Error getting validation data

Jumpyy · January 31, 2019, 4:29pm

Please fill out the fields below so we can help you better. Note: you must provide your domain name to get help. Domain names for issued certificates are all made public in Certificate Transparency logs (e.g. https://crt.sh/?q=example.com), so withholding your domain name here does not increase secrecy, but only makes it harder for us to provide help.

My domain is: bekunse.spdns.de

I ran this command: sudo certbot certonly --webroot -w /var/www/html/ -d bekunse.spdns.de -m ben.kunze2@gmail.com --agree-tos

It produced this output: Failed authorization procedure. bekunse.spdns.de (http-01): urn:ietf:params:acme:error:connection :: The server could not connect to the client to verify the domain :: Fetching http://bekunse.spdns.de/.well-known/acme-challenge/x6BsrsBcPW6yc8KfjNcczIJcs6uEZYvQPhDbYYisRik: Error getting validation data

IMPORTANT NOTES:

The following errors were reported by the server:

Domain: bekunse.spdns.de
Type: connection
Detail: Fetching
http://bekunse.spdns.de/.well-known/acme-challenge/x6BsrsBcPW6yc8KfjNcczIJcs6uEZYvQPhDbYYisRik:
Error getting validation data

My web server is (include version):

The operating system my web server runs on is (include version): RaspberrianOS 4.14

My hosting provider, if applicable, is: Spydns

I can login to a root shell on my machine (yes or no, or I don’t know): I don’t know

I’m using a control panel to manage my site (no, or provide the name and version of the control panel):

The version of my client is (e.g. output of certbot --version or certbot-auto --version if you’re using Certbot):

JuergenAuer · January 31, 2019, 4:40pm

Hi @Jumpyy

checking your domain there is a private ipv4 address ( bekunse.spdns.de - Make your website better - DNS, redirects, mixed content, certificates ): 192.168.. is private, not public.

Host	T	IP-Address	is auth.	∑ Queries	∑ Timeout
bekunse.spdns.de	A	192.168.178.43	yes	1	0
	AAAA	2a04:4540:8c06:f201:950d:f312:ba66:aa89	yes
www.bekunse.spdns.de		Name Error	yes	1	0

And your ipv6

Domainname	Http-Status	Sec.	G
• http://bekunse.spdns.de/
2a04:4540:8c06:f201:950d:f312:ba66:aa89	-14	10.026	T
Timeout - The operation has timed out

• https://bekunse.spdns.de/
2a04:4540:8c06:f201:950d:f312:ba66:aa89	-14	10.023	T
Timeout - The operation has timed out

• http://bekunse.spdns.de/.well-known/acme-challenge/check-your-website-dot-server-daten-dot-de
2a04:4540:8c06:f201:950d:f312:ba66:aa89	-14	10.027	T
Timeout - The operation has timed out

doesn't answer, perhaps it's not configured.
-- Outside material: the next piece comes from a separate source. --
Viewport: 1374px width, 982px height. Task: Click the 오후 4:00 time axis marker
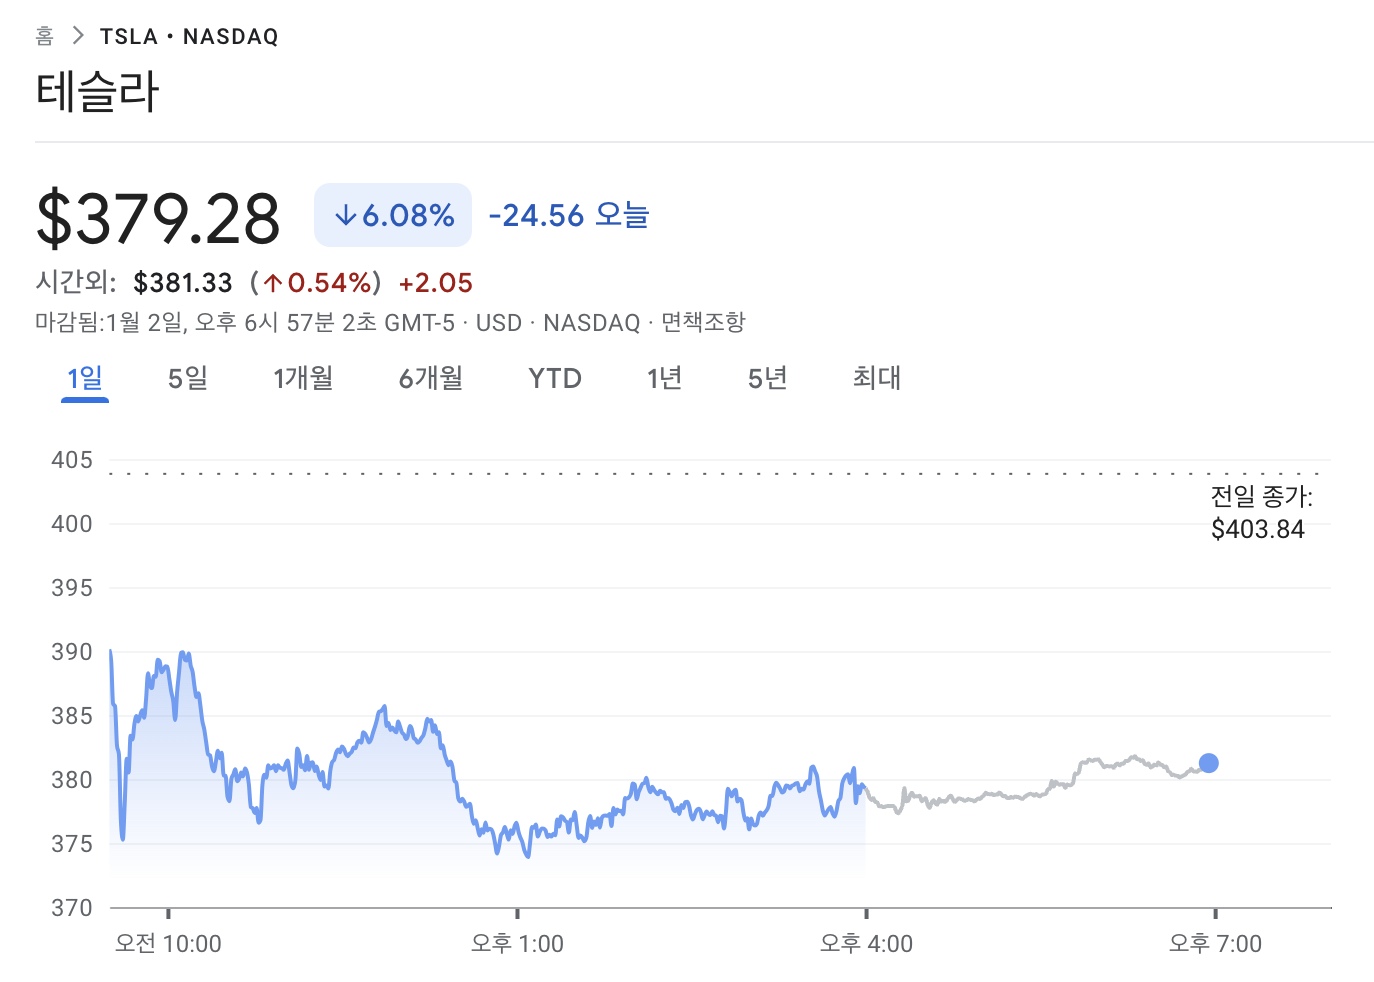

So it's impossible that Letsencrypt finds the validation file in /.well-known/acme-challenge.

rg305 · February 1, 2019, 2:14am

As mentioned, you may need to remove the IPv6 address from your domain.
[or ensure it works same as the IPv4 address]
^^^^^^^^^^^^^^^^^^^^^^^^^^^^^^^^^^^^^^^^^^^
Ok that was a huge misstatement.
The IPv4 addess fails as it a non-routeable (RFC 1918) IP 192.168.x.x

So remove the IPv4 address and fix the IPv6 address.

Connecting to bekunse.spdns.de (bekunse.spdns.de)|2a04:4540:8c06:f201:950d:f312:ba66:aa89|:80... failed: Permission denied.

system · March 3, 2019, 2:14am

This topic was automatically closed 30 days after the last reply. New replies are no longer allowed.